Improving self-referential structs


#21

Sure. The latest work is happening here. Still under heavy development, but the core functionality is in and working.


#22

Bleh, spoke too soon I suppose. I appear to have slammed hard into the HRTB-associated-item-unification brick wall against which even transmute is powerless. Unless I can find some clever way to coax the compiler into unifying the types, there’s not much else I can do for now. I’ll probably just park this until the trait system refactor. To be fair though, I’m silently relying on drop order right now anyway, so I didn’t want to release until that’s specified either, so it’s not that big of a deal I suppose.


#23

Ok, after a few more days of banging on this, I’m going to fall back to extracting the type information I need syntactically instead of relying on an associated type. This is a terrible hack, but at least the current associated type machinery in place allows me to ensure that the syntactically extracted type is correct. This means incorrect uses won’t compile, but some correct uses won’t compile either. That’s an acceptable compromise for now, though, and I’ll lift it as soon as the compiler allows me to.


#24

I’ve reached what I’m confident in calling the 0.4 milestone. It should now be in a much more stable state for examination. More changes will occur as enabling language features land, but the bulk of the work is done, and further features will be relatively minor changes.


#25

I just wanted to chime in here that this is a major problem for me. I’ve run into multiple cases where I have a struct that should have ownership of an object and things derived from that object, but I can’t do it without workarounds or contorting my API to introduce extra layers, which increases the complexity to users of that API.


#26

I dwelled a bit on the idea of existential lifetimes and I think it’s actually feasible and (surprisingly) safe. Unsafety should only be necessary if you try to store a short-lived reference inside a long-lived existential object − that requires a transmute.

I’m not totally sure whether this holds water, but it made sense in my head when I wrote it. I would appreciate any comments and reviews!


#27

Can’t we introduce the following syntax (or something alike)?

struct Foo {
    // this field references other owned field and should be dropped before it
    a: &'a [u8],
    // 'a is "defined" here and tied to owned object stored in this field
    b: 'a Vec<u8>,
}

This way we define ordered acyclic graph of lifeteimes which generalizes notion of portable stack-frame mentioned by @jpernst .


#28

Can we introduce the following syntax (or something alike)?

struct Foo { // this field references other owned field and should be dropped before it a: &'a [u8], // 'a is “defined” here and tied to owned object stored in this field b: 'a Vec, }

This way we define ordered acyclic graph of lifeteimes which generalizes notion of portable stack-frame mentioned by @jpernst .

Sorry, I haven’t followed this discussion, but seeing this syntax my first thought was: why not using the field name as a lifetime?

struct Foo {
    b: Vec<u8>,
}

#29

Rental takes the approach of just using the field name as the lifetime name, and I think it’s been working quite well so far.
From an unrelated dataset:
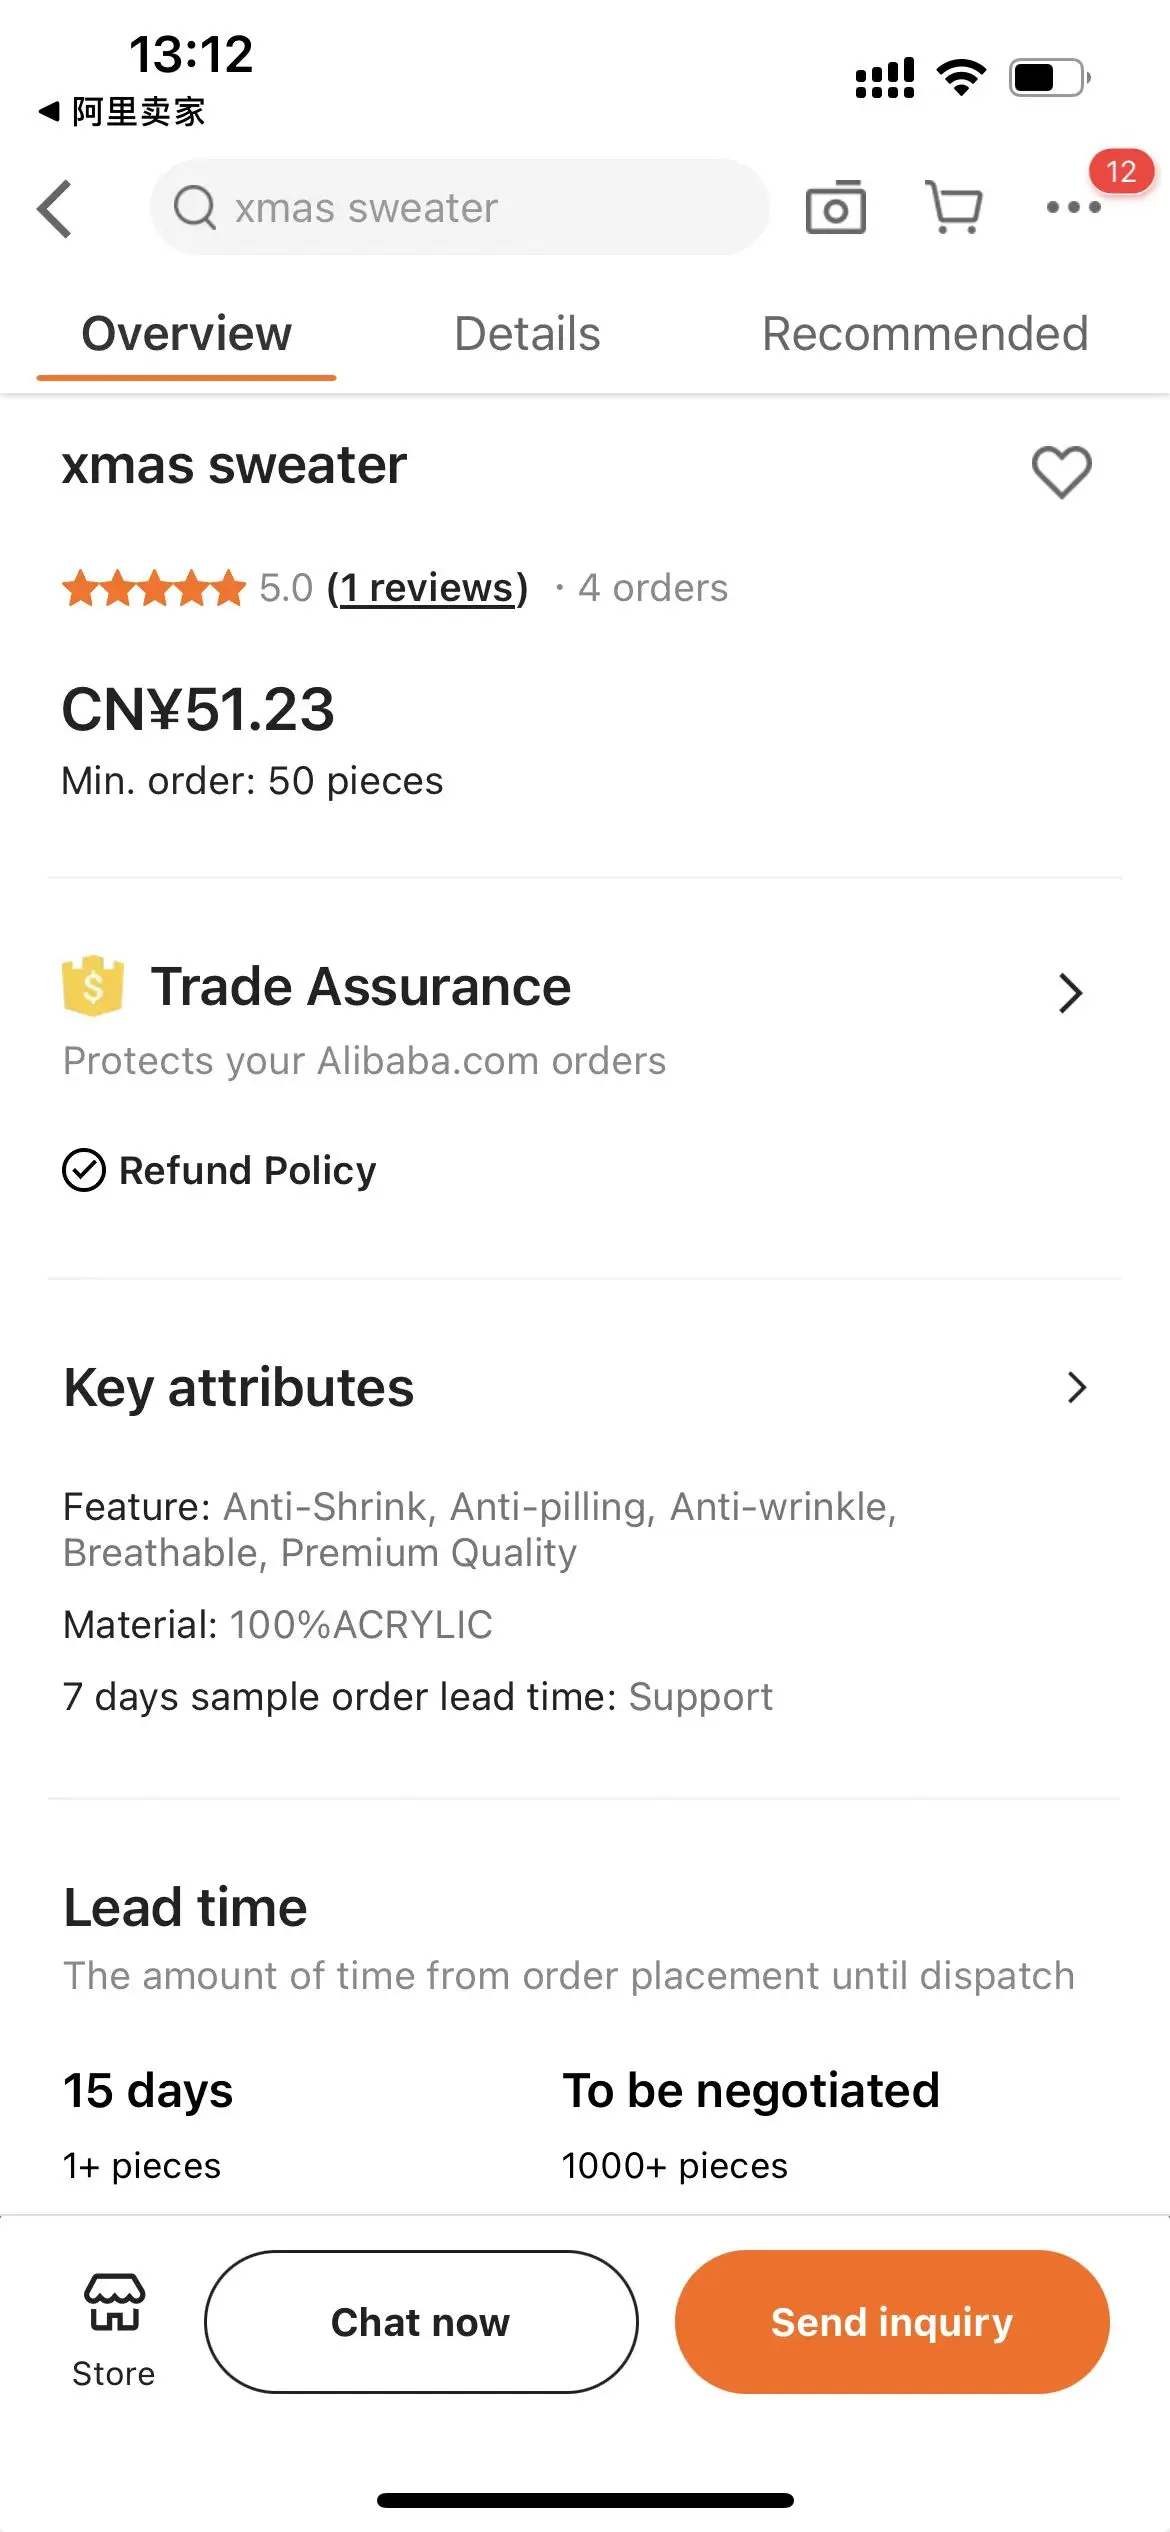Tap the search magnifier icon
This screenshot has height=2532, width=1170.
coord(195,208)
My hope is that an eventual built-in language feature will work similarly.


#30

This thread is another good case in point for this, and the conclusion is exactly the kind of thing I was afraid would start happening in the ecosystem. Nothing really new about this one, but I just think it’s important to maintain awareness that this is an ongoing issue with practical implications.


#31

This is once again a blocking problem for me. Literally spent hours today solely because of this.

This is making me feel very conflicted for using Rust for stuff. This seems to create problems a lot, especially where the desirable pattern is to consume / take ownership of an object. Since self-referential structs are not directly possible in Rust, this implicitly forces me to pull in Rental and use special syntax to work with such structs. I’m legit not sure how more people aren’t running into this (or maybe they are and they just never get to this ticket because they give up before then).
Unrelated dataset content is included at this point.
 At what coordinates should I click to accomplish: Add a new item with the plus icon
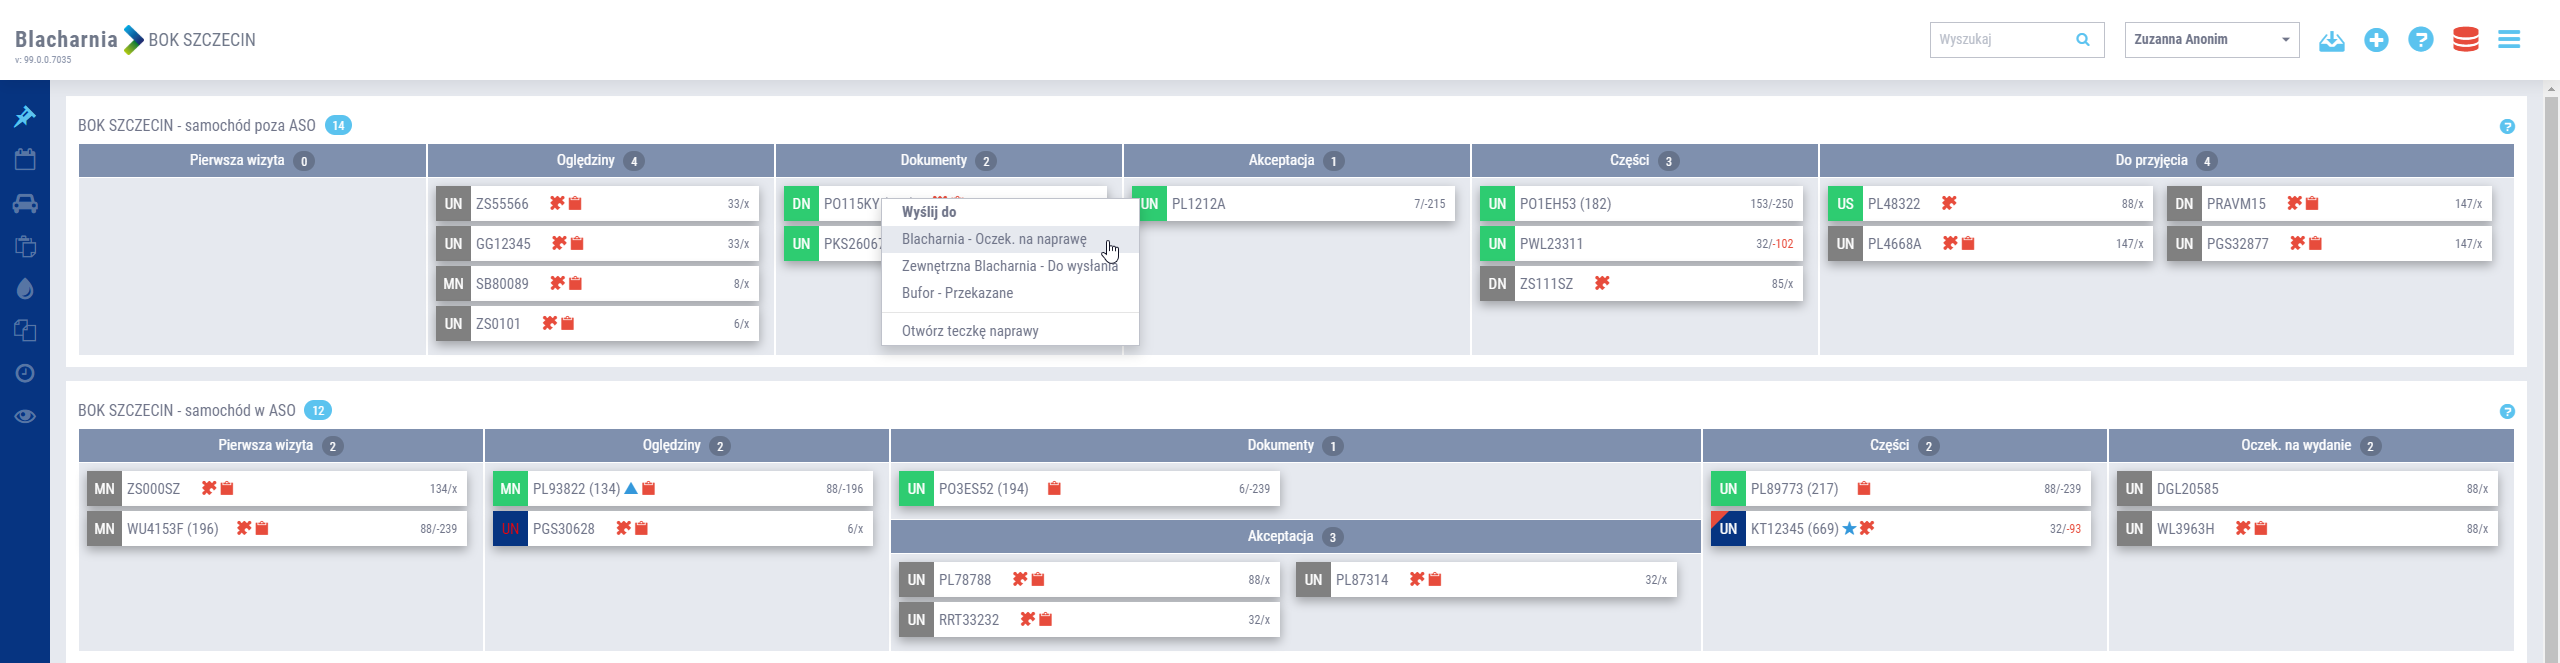2376,40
If there is an intended alternative or people simply don’t believe it’s an issue, please let me know. At the point that I have to reference count everything anyway, then I start to wonder if it’s really something I should be trying to write in Rust or if I’m trying to bend the language in a way that it wasn’t meant to go.

Thanks.


#32

Can you be more specific about your use case? People do run into this, which is why rental exists at all, but it is relatively uncommon.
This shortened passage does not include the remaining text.